> **MATERIAL FOR THIS TASK**:
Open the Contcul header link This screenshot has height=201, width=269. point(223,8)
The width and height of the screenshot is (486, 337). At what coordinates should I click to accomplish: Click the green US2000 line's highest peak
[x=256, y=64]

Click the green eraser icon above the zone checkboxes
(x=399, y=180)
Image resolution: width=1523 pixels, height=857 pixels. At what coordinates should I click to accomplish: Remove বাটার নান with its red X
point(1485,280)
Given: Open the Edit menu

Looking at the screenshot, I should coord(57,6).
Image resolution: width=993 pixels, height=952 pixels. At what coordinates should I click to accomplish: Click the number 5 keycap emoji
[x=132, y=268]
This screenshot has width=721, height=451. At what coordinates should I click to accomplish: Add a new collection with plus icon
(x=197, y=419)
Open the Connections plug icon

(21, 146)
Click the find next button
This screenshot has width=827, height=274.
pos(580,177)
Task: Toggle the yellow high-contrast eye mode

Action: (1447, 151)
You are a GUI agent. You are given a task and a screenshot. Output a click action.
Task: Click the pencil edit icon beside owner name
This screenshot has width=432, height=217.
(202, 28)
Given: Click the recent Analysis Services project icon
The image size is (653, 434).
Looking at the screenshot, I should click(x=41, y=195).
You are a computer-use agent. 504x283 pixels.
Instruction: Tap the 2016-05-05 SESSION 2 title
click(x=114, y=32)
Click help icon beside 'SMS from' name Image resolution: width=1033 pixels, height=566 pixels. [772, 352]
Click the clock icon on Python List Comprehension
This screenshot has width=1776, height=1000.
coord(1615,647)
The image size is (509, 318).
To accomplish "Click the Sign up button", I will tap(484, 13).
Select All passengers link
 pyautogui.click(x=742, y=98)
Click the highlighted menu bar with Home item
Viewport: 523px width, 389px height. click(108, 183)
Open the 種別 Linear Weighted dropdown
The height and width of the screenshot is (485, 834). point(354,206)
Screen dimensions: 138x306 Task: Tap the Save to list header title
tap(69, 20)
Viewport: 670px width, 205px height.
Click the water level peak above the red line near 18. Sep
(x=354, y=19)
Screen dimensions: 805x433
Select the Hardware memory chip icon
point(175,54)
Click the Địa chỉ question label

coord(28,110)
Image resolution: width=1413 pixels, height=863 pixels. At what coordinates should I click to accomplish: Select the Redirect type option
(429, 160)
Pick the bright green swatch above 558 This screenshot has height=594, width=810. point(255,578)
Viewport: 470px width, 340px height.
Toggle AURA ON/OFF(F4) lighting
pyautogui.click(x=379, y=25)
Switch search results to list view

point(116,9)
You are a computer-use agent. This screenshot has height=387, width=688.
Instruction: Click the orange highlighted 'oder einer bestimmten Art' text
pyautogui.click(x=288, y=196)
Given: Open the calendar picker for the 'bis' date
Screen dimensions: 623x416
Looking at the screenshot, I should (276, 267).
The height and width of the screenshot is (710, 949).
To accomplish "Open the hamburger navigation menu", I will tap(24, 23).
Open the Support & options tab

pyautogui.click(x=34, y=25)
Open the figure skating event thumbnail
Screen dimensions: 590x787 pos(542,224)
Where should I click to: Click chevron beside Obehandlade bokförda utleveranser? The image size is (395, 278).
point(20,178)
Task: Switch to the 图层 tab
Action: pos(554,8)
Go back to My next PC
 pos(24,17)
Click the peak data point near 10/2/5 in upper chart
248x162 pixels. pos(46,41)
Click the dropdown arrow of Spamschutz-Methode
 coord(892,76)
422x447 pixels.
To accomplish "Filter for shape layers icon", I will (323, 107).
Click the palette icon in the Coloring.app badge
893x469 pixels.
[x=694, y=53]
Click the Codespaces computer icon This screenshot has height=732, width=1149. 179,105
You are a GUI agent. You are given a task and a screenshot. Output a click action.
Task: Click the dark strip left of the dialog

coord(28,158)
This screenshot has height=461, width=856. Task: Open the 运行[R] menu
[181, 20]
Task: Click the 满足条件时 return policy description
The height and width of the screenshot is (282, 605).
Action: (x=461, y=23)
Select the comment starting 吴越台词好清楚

> **EXERCISE AIM**:
Output each record exactly as it appears in the listing.

> **FINISHED TASK**:
Open the Contcul header link This screenshot has height=201, width=269. point(223,8)
The width and height of the screenshot is (486, 337). At what coordinates should I click to accomplish: Click the green US2000 line's highest peak
[x=256, y=64]

Click the green eraser icon above the zone checkboxes
(x=399, y=180)
Image resolution: width=1523 pixels, height=857 pixels. At what coordinates should I click to accomplish: Remove বাটার নান with its red X
point(1485,280)
Given: Open the Edit menu

Looking at the screenshot, I should coord(57,6).
Image resolution: width=993 pixels, height=952 pixels. At what coordinates should I click to accomplish: Click the number 5 keycap emoji
[x=132, y=268]
This screenshot has width=721, height=451. At what coordinates should I click to accomplish: Add a new collection with plus icon
(x=197, y=419)
Open the Connections plug icon

(21, 146)
Click the find next button
This screenshot has width=827, height=274.
pos(580,177)
Task: Toggle the yellow high-contrast eye mode

Action: (1447, 151)
You are a GUI agent. You are given a task and a screenshot. Output a click action.
Task: Click the pencil edit icon beside owner name
This screenshot has width=432, height=217.
(202, 28)
Given: Click the recent Analysis Services project icon
The image size is (653, 434).
Looking at the screenshot, I should click(x=41, y=195).
You are a computer-use agent. 504x283 pixels.
Instruction: Tap the 2016-05-05 SESSION 2 title
click(x=114, y=32)
Click help icon beside 'SMS from' name Image resolution: width=1033 pixels, height=566 pixels. [772, 352]
Click the clock icon on Python List Comprehension
This screenshot has width=1776, height=1000.
coord(1615,647)
The image size is (509, 318).
To accomplish "Click the Sign up button", I will tap(484, 13).
Select All passengers link
 pyautogui.click(x=742, y=98)
Click the highlighted menu bar with Home item
Viewport: 523px width, 389px height. click(108, 183)
Open the 種別 Linear Weighted dropdown
The height and width of the screenshot is (485, 834). point(354,206)
Screen dimensions: 138x306 Task: Tap the Save to list header title
tap(69, 20)
Viewport: 670px width, 205px height.
Click the water level peak above the red line near 18. Sep
(x=354, y=19)
Screen dimensions: 805x433
Select the Hardware memory chip icon
point(175,54)
Click the Địa chỉ question label

coord(28,110)
Image resolution: width=1413 pixels, height=863 pixels. At what coordinates should I click to accomplish: Select the Redirect type option
(429, 160)
Pick the bright green swatch above 558 This screenshot has height=594, width=810. point(255,578)
Viewport: 470px width, 340px height.
Toggle AURA ON/OFF(F4) lighting
pyautogui.click(x=379, y=25)
Switch search results to list view

point(116,9)
You are a computer-use agent. This screenshot has height=387, width=688.
Instruction: Click the orange highlighted 'oder einer bestimmten Art' text
pyautogui.click(x=288, y=196)
Given: Open the calendar picker for the 'bis' date
Screen dimensions: 623x416
Looking at the screenshot, I should (276, 267).
The height and width of the screenshot is (710, 949).
To accomplish "Open the hamburger navigation menu", I will tap(24, 23).
Open the Support & options tab

pyautogui.click(x=34, y=25)
Open the figure skating event thumbnail
Screen dimensions: 590x787 pos(542,224)
Where should I click to: Click chevron beside Obehandlade bokförda utleveranser? The image size is (395, 278).
point(20,178)
Task: Switch to the 图层 tab
Action: pos(554,8)
Go back to My next PC
 pos(24,17)
Click the peak data point near 10/2/5 in upper chart
248x162 pixels. pos(46,41)
Click the dropdown arrow of Spamschutz-Methode
 coord(892,76)
422x447 pixels.
To accomplish "Filter for shape layers icon", I will (323, 107).
Click the palette icon in the Coloring.app badge
893x469 pixels.
[x=694, y=53]
Click the Codespaces computer icon This screenshot has height=732, width=1149. 179,105
You are a GUI agent. You are given a task and a screenshot. Output a click action.
Task: Click the dark strip left of the dialog

coord(28,158)
This screenshot has height=461, width=856. Task: Open the 运行[R] menu
[181, 20]
Task: Click the 满足条件时 return policy description
The height and width of the screenshot is (282, 605).
Action: (x=461, y=23)
Select the comment starting 吴越台词好清楚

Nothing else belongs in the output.